RECORDS SHOWN >>
=====

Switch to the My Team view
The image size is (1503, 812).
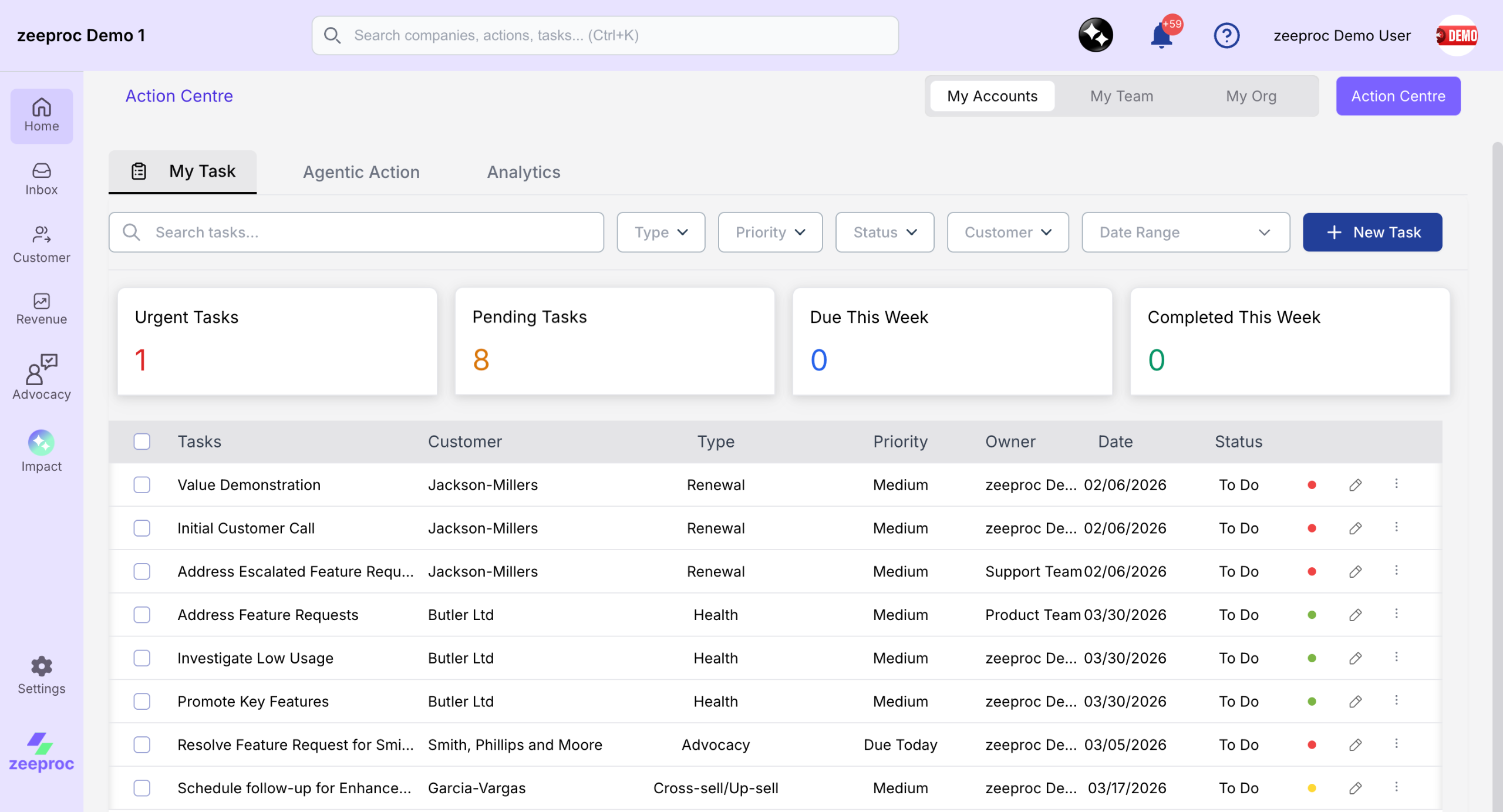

=====

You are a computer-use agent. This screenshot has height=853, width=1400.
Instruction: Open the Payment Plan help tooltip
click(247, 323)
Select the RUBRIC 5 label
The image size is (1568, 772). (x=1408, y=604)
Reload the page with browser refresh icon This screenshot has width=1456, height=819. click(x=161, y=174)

=====

WHAT THE EXERCISE ASKS >> Rewrite the part that starts with the line containing "You are a computer-use" and ends with the line containing "Reload the page", replacing "screenshot" with "capture" and leaving everything else unchanged.

RESULT OF THE EXERCISE >>
You are a computer-use agent. This capture has height=853, width=1400.
Instruction: Open the Payment Plan help tooltip
click(247, 323)
Select the RUBRIC 5 label
The image size is (1568, 772). (x=1408, y=604)
Reload the page with browser refresh icon This capture has width=1456, height=819. click(x=161, y=174)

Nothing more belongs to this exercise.